I will not repeat my argument here, or the evidence to support it here. If anyone wants to do so, and to trace this sorry story I suggest that you put in a search above - "NHS Crisis" - and that will bring up all my blogs written over the last decade on these crises.
It is BBC News that has come up with statistics supporting this year's sorry story, one which never changes, regardless of how much additional money is ploughed into the NHS. "Sickest NHS Patients 'face hours on trolleys'." They based their analysis on NHS England data.
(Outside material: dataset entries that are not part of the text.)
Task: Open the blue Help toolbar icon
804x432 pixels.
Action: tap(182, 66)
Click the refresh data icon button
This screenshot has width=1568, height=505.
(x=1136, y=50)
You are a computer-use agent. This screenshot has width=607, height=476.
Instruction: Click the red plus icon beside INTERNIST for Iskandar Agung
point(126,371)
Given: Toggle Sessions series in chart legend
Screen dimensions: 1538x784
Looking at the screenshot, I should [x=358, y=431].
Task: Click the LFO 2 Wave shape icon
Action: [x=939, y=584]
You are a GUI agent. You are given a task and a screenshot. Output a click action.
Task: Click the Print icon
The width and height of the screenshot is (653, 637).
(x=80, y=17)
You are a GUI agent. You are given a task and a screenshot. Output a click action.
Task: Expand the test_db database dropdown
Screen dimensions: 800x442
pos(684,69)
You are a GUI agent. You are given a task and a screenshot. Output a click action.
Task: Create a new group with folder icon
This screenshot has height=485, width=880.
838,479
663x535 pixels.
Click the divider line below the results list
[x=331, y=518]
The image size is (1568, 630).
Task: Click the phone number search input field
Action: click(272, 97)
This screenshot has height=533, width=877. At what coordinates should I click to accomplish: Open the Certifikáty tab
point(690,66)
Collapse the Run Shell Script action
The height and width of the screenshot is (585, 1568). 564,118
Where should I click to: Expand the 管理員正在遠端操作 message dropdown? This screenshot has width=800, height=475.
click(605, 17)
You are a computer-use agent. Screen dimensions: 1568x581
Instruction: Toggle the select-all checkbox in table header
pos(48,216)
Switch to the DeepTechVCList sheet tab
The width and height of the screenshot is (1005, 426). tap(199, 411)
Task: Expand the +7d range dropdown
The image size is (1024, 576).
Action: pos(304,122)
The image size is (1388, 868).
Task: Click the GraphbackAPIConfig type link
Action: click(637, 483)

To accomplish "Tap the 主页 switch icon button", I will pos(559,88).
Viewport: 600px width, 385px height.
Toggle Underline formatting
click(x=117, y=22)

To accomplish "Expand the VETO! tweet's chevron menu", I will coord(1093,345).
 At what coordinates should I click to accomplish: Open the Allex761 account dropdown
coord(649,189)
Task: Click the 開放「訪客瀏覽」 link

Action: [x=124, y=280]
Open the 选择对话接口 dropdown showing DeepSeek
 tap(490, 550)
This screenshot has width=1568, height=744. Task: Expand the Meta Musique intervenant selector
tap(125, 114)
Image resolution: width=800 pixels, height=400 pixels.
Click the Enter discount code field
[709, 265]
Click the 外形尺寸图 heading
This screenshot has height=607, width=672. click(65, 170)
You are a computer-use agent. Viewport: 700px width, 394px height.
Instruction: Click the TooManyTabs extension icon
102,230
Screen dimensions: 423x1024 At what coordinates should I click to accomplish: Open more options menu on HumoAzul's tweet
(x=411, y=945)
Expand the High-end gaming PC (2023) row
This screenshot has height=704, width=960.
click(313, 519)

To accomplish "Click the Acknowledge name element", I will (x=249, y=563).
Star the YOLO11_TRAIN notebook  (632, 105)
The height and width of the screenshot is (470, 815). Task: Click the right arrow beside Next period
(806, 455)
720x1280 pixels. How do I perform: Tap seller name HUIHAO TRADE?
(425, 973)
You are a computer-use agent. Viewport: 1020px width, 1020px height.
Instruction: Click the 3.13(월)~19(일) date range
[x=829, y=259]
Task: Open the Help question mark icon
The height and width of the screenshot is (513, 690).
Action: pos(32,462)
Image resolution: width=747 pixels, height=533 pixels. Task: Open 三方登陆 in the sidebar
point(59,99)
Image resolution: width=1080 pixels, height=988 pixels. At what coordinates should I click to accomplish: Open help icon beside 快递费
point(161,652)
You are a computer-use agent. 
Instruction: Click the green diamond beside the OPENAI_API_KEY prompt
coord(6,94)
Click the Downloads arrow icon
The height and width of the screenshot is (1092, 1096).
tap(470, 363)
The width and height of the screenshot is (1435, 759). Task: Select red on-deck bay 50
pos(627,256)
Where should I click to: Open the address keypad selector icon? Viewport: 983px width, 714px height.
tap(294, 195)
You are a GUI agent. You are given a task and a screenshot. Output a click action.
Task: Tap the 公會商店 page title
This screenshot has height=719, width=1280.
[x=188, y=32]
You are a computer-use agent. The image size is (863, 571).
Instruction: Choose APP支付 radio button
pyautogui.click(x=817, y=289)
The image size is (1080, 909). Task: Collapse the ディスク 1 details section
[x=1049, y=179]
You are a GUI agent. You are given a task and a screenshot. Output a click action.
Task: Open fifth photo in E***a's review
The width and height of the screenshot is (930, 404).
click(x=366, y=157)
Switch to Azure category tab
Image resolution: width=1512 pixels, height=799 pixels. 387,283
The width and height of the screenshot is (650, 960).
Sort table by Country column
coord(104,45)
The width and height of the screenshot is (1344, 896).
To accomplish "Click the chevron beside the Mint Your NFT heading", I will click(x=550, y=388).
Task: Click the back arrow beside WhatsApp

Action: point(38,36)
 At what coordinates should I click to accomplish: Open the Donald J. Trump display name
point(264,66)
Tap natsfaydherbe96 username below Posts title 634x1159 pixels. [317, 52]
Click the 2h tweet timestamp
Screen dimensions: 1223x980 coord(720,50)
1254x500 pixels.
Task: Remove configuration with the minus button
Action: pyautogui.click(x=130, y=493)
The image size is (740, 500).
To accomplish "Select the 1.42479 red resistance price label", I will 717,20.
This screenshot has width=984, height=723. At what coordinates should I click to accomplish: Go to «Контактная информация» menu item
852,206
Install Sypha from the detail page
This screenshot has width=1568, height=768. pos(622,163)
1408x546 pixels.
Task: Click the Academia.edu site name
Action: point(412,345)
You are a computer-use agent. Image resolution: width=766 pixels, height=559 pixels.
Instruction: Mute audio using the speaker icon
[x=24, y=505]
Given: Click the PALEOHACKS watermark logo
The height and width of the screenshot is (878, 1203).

"Many of the most seriously ill patients are waiting for hours on trolleys and in corridors as the NHS struggles to find them beds, BBC research shows. Nearly a quarter of patients admitted on to wards during December and January in England faced delays of more than four hours before a bed could be found. It has created a backlog outside hospitals with patients brought in by ambulance facing long waits too."
The BBC stated that 199,000 patients had four-hour 'trolley waits' in hospital corridors after being seen in A&E (no mention about how long that wait was) and before a bed could be found, and that this was more than twice the numbers seen 4 years ago. In some hospitals 50% of patients had waited more than four hours.The Royal College of Nursing (RCN) is quoted saying the situation was unacceptable, that treating patients in this way was undignified, and put them at risk.
NHS England, speaking in their defence, said that extra money was being invested which would help hospitals recruit staff and cut waiting times.
Indeed, there is always 'extra money' but a BBC graph demonstrates just how the problem has escalated since I first wrote about the NHS crisis in 2011. Then there was about 20,000 patients waiting in trolleys for over 4 hours. So in 8 years this number has grown ten-fold.
And, as usual, year by year, there is no analysis about why the crisis is happening; just concern this year the coronavirus epidemic was likely to make the situation a lot worse. Even the usual, routine excuses - under-funding, an ageing population - et al - are not to be found in the BBC article, although they will no doubt be trotted out again, when necessary.
So I repeat. The NHS crisis has nothing to do with funding, or an ageing population. As I have argued, at length, elsewhere, this is a medical failure. It is one of the clearest signs that pharmaceutical medicine, which dominates the NHS, is failing, not only in its inability to make sick people better, but actually making them sicker. The queues never get shorter - they get longer.
So no doubt I will return with another crisis bulletin for the winter of 2020-2021, with exactly the same message!